China approves mega-merger
6th April 2021
China’s State-owned Assets Supervision & Administration Commission (SASAC) has approved the long-planned merger of the two state-owned chemical giants, Sinochem and ChemChina. This will be done by creating a new holding company, owned by SASAC, with the two operating as separate subsidies.
The new firm will be by far the largest chemical producer in the world, with combined assets worth $245 billion, considerably more than BASF and Dow combined. Its activities will range from basic chemicals to specialities, biosciences, materials science, basic chemicals, environmental science, rubber and tyres and machinery equipment, among other things.
“This joint restructuring will create synergy, build up a world-class chemical company and promote a high-quality development of the chemical industry in China,” Sinochem said. “The New Holding Company will further optimise resource allocation, strengthen innovation and stimulate business growth.”
“Particularly, [it] will endeavour to broaden and deepen the synergies among such sectors, achieve breakthrough in key materials and technologies, provide high quality agricultural materials and comprehensive agricultural services, promote carbon neutrality and become the innovation-driven respected leader of such sectors.”
Ning Gaoning, who has chaired companies both since 2018, has sought to change their central business to focusing on higher value-added chemicals and materials.
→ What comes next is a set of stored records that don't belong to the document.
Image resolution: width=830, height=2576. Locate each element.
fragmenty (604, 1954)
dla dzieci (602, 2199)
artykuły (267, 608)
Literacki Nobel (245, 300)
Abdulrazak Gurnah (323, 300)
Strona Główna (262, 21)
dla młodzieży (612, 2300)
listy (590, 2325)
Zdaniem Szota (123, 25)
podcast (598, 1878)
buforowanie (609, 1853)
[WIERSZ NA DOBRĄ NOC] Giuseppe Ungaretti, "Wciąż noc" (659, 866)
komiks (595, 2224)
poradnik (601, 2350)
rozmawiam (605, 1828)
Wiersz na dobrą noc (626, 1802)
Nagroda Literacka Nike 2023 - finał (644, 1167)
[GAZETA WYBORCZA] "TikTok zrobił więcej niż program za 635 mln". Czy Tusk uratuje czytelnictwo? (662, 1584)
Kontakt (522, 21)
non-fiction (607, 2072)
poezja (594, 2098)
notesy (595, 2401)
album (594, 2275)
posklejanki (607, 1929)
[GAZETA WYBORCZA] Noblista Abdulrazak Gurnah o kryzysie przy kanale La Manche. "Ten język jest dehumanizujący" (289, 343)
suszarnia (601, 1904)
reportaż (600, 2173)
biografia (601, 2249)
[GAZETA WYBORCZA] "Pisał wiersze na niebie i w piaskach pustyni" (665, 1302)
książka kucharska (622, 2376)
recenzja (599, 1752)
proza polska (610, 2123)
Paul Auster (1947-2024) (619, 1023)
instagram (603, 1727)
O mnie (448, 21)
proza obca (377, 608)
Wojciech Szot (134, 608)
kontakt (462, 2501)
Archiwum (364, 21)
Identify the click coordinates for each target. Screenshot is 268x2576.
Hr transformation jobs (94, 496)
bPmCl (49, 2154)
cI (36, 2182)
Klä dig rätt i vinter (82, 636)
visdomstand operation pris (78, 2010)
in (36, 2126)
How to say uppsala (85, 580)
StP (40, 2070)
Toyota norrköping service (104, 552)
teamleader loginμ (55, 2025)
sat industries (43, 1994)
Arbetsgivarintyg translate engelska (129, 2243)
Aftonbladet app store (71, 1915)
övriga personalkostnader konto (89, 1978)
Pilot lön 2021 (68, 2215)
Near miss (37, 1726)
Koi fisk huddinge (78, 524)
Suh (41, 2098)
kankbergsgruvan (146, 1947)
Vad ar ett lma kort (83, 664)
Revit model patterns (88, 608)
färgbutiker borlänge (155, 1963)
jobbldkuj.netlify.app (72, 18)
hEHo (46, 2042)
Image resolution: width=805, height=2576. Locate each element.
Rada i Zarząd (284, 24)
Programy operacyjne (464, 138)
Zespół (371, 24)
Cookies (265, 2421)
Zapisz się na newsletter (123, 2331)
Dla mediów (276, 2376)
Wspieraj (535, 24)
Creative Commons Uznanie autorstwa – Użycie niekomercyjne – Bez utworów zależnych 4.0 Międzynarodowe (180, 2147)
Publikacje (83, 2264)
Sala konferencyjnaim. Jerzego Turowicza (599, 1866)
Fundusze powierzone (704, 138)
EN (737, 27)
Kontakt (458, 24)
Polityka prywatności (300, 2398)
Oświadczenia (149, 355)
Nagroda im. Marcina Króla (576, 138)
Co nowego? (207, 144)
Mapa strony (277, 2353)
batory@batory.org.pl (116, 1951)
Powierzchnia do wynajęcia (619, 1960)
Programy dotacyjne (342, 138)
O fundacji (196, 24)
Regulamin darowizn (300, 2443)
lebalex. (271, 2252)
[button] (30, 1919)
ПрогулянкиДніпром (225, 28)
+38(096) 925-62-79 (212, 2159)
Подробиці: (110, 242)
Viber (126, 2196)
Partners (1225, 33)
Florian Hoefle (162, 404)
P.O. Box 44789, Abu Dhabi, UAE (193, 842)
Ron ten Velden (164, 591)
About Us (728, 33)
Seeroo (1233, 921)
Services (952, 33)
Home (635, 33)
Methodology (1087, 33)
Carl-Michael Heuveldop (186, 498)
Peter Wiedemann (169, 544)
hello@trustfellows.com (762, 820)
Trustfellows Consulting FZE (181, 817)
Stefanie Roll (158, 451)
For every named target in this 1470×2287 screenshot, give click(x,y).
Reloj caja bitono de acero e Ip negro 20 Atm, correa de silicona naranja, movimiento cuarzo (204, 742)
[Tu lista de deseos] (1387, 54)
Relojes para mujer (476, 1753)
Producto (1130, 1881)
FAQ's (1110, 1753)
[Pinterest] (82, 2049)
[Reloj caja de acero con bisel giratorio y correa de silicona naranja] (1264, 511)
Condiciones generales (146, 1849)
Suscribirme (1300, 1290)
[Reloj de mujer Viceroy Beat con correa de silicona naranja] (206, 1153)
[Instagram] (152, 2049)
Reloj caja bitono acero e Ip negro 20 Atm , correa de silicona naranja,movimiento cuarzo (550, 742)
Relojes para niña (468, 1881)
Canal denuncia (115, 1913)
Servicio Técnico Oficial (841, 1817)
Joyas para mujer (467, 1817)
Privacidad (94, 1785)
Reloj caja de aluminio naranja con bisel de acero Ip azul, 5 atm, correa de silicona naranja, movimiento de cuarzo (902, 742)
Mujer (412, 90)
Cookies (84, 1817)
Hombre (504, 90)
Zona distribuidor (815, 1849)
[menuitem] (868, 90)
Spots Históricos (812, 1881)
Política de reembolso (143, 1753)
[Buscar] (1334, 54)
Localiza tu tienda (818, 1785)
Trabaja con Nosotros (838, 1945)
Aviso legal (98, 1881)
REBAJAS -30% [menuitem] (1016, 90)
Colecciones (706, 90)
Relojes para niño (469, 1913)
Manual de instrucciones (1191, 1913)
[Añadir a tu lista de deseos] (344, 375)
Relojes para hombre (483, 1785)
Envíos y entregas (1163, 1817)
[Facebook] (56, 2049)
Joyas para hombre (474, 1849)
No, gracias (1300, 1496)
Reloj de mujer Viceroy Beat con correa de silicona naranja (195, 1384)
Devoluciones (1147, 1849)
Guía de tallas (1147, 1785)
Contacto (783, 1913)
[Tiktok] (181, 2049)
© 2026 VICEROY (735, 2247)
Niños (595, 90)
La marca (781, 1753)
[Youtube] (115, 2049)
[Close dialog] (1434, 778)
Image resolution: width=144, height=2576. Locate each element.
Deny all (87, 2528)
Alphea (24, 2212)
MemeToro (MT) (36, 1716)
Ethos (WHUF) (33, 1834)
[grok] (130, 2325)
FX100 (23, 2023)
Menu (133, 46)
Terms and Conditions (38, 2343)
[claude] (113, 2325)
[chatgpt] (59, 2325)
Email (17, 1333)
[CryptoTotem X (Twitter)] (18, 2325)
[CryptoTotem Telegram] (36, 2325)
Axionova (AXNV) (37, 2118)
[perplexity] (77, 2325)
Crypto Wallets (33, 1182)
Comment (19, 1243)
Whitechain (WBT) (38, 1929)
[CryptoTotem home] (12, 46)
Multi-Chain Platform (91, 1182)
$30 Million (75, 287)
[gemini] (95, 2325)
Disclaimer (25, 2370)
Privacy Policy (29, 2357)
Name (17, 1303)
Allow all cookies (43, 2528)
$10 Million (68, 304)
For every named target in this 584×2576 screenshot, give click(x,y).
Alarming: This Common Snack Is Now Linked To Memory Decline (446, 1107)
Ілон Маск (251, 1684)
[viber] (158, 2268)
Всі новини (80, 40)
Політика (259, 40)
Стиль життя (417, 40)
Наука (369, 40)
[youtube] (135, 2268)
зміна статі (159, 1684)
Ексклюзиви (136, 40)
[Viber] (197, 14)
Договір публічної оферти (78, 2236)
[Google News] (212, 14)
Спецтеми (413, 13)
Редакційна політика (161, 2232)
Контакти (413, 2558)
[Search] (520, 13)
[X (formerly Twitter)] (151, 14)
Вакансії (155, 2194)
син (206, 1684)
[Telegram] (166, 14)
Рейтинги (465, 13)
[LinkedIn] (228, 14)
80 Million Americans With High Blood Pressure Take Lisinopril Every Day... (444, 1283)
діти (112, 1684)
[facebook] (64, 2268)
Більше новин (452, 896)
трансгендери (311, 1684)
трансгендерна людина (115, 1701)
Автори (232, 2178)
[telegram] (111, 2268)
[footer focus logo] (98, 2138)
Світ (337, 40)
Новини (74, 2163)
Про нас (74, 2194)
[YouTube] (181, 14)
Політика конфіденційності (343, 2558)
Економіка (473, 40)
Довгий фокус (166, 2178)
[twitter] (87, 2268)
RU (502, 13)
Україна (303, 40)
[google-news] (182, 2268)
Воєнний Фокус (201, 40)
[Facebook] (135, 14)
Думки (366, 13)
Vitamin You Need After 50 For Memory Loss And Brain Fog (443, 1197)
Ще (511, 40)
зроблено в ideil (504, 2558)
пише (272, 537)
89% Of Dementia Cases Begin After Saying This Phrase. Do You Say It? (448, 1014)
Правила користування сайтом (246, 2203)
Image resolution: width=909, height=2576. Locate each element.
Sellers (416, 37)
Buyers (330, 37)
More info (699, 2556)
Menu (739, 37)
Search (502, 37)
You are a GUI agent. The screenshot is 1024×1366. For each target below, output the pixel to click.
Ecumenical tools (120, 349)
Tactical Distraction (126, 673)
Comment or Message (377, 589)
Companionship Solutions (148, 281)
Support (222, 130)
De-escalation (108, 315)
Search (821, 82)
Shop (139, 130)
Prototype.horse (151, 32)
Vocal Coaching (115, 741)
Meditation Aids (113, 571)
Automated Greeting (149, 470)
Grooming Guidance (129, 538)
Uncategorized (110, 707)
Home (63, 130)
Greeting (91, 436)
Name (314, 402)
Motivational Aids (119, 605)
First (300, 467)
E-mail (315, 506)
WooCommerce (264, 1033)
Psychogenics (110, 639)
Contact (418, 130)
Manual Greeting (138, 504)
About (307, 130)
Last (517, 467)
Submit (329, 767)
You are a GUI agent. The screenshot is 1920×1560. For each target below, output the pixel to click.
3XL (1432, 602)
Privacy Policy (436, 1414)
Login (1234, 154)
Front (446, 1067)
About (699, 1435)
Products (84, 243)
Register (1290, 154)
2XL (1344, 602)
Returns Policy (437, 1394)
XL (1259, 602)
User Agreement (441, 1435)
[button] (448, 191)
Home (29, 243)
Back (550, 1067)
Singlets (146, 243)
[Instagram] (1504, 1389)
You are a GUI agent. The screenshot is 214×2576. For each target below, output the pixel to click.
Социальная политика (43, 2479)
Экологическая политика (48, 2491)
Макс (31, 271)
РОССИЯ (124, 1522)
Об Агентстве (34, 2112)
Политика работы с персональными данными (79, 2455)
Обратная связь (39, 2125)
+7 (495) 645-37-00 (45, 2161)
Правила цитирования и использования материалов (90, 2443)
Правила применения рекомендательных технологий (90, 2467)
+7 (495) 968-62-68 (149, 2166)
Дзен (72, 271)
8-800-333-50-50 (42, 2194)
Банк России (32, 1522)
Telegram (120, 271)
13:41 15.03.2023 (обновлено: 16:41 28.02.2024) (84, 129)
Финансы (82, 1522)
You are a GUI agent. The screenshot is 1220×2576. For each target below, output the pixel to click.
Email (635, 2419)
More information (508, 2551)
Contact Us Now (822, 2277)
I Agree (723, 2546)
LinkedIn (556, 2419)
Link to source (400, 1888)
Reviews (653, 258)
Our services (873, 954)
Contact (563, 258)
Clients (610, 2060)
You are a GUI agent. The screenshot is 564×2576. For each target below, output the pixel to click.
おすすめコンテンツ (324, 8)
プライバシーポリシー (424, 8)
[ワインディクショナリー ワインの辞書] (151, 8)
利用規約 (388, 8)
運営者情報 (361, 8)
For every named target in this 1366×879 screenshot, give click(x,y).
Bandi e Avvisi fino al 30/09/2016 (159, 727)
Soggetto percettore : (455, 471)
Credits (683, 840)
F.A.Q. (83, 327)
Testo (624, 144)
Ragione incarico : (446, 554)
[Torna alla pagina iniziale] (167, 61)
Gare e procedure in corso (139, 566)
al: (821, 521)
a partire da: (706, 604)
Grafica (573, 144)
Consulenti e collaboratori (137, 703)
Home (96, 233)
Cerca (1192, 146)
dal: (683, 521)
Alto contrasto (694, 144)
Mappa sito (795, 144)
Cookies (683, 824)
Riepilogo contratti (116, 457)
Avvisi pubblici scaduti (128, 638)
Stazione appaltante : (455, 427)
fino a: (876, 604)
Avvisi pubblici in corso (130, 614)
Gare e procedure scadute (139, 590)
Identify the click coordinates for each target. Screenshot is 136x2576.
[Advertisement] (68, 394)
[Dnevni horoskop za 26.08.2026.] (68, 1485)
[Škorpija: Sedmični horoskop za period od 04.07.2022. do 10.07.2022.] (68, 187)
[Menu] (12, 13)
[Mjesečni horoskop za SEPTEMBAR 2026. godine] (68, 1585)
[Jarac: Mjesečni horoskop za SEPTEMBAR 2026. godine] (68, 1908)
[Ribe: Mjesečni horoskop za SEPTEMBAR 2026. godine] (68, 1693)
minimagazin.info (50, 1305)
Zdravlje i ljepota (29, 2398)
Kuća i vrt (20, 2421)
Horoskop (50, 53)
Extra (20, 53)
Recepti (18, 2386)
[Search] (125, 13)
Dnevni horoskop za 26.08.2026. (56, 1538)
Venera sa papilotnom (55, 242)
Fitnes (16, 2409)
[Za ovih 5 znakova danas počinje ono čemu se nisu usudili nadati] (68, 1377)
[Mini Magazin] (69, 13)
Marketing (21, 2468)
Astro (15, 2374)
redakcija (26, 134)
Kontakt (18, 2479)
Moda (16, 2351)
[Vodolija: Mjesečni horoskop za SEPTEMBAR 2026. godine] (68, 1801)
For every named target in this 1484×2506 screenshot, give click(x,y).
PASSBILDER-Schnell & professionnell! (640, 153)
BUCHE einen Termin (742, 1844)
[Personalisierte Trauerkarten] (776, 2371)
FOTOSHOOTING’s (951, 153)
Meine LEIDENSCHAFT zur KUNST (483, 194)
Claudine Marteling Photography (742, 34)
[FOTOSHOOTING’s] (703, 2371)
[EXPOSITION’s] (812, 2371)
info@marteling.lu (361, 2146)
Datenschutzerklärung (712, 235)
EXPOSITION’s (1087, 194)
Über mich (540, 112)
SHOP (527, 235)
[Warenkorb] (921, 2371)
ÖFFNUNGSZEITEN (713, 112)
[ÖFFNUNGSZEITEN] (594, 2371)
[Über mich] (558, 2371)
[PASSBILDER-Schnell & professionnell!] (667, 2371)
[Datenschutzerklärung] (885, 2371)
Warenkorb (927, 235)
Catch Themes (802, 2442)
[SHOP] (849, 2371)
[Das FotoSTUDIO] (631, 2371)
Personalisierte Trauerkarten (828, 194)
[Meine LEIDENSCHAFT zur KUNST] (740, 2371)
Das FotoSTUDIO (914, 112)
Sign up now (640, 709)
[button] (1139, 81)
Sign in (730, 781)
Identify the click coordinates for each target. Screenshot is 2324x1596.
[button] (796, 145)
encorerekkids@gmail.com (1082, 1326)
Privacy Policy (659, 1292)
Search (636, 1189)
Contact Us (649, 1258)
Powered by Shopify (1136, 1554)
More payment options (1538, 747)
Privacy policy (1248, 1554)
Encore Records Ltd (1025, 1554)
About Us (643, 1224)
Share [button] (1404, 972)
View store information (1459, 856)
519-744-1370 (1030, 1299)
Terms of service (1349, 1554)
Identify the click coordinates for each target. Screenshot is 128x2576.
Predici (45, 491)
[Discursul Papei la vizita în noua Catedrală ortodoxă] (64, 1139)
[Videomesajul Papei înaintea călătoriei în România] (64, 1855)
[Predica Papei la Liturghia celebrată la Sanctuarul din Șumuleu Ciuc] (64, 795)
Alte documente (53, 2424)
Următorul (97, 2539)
The result has been the $43 billion acquisition of Swiss agrochemicals firm Syngenta by ChemChina in recent years.
The two have already begun combining their agricultural and chemical assets, the former under the Syngenta name. However, they have done little in terms of consolidating their energy assets, which were not even mentioned in the announcement. Some have questioned whether these will play a role at all going forward.
Another potential obstacle to the stock market listing Gaoning is seeking is the high and growing debt level both firms have, partly as a result of buying Syngenta. Projected growth in domestic sales have failed to reach expectations and the Chinese ambassador to Switzerland has openly labelled the buy a mistake. There is speculation that the agricultural part will be listed separately to reduce debt while still maintaining a majority stake, while some believe that this business might be sold.
Falling foul of US regulatory scrutiny has been another major issue. ChemChina and Sinochem were both added to a Pentagon blacklist of companies alleged to have links to the Chinese military under the Trump administration, putting them at the risk of heavy sanctions. While this fear may have receded under a new administration, if any were to be imposed it would be disastrous for Syngenta and its owners.